EXERCISE OBJECTIVE – Write out the part of the article on deepfakes below, starting with "And the technology" and going on through "incentives aren’t there.".

>> BEGIN ARTICLE

And the technology to do this, he points out ominously, is already here.

I fear for our democracy and the integrity of our electoral system. There’s no “if” here, only “when.” And perhaps there’s a sliver of goods news here. This technology is just new and time-consuming enough that this presidential election may escape an onslaught of deepfake disinformation. 

Then again, I may be overly optimistic. The Washington Post fears a deepfake bomb could be dropped during November and December — a “delicate period,” it says, “when poll workers are counting mail-in ballots.”

I think it’s unlikely that the world’s governments will be able to effectively prevent deepfakes. It would also be a mistake to turn to the goliath tech companies like Facebook or Google. It would be very expensive for them to develop their own deepfake detection. Sure, they could afford it. But the incentives aren’t there. 

It will be up to tech-savvy startups… like Sentinel. It just raised $1.35 million in a seed round. I believe this is just the beginning. There will be other impressive but very small companies raising early-round funds. I’ll be on the look-out for them. And hopefully I’ll recommend one or two to my First Stage Investor members

The technology created by those startups is going to be critical in winning the battle against future deepfake disinformation campaigns. If we can support a couple of the best ones, it would be good for us — both as investors and as citizens.

>> END ARTICLE
>> BEGIN RECORD LIST

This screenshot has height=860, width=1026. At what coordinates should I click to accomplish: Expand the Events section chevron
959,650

>> END RECORD LIST
>> BEGIN RECORD LIST

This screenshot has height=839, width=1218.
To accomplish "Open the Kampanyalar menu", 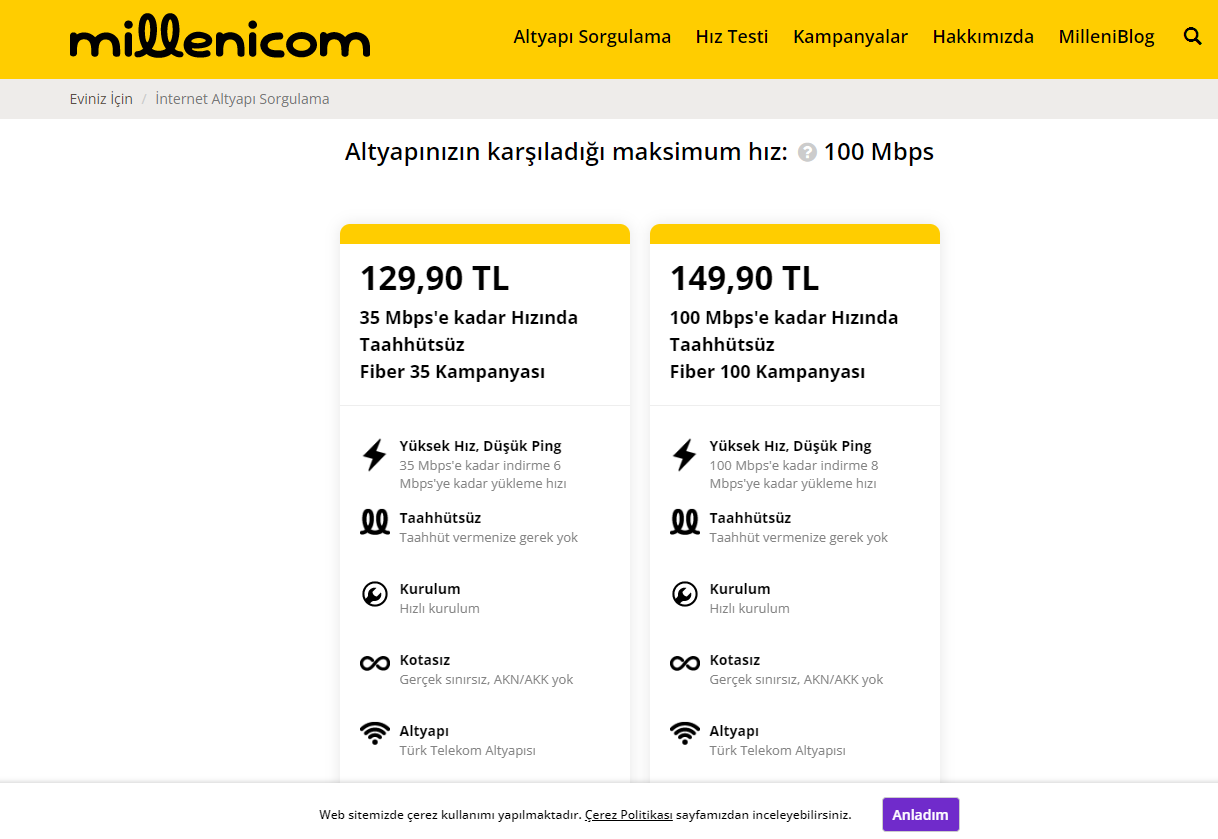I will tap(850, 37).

>> END RECORD LIST

TASK ANSWER –
And the technology to do this, he points out ominously, is already here.

I fear for our democracy and the integrity of our electoral system. There’s no “if” here, only “when.” And perhaps there’s a sliver of goods news here. This technology is just new and time-consuming enough that this presidential election may escape an onslaught of deepfake disinformation. 

Then again, I may be overly optimistic. The Washington Post fears a deepfake bomb could be dropped during November and December — a “delicate period,” it says, “when poll workers are counting mail-in ballots.”

I think it’s unlikely that the world’s governments will be able to effectively prevent deepfakes. It would also be a mistake to turn to the goliath tech companies like Facebook or Google. It would be very expensive for them to develop their own deepfake detection. Sure, they could afford it. But the incentives aren’t there.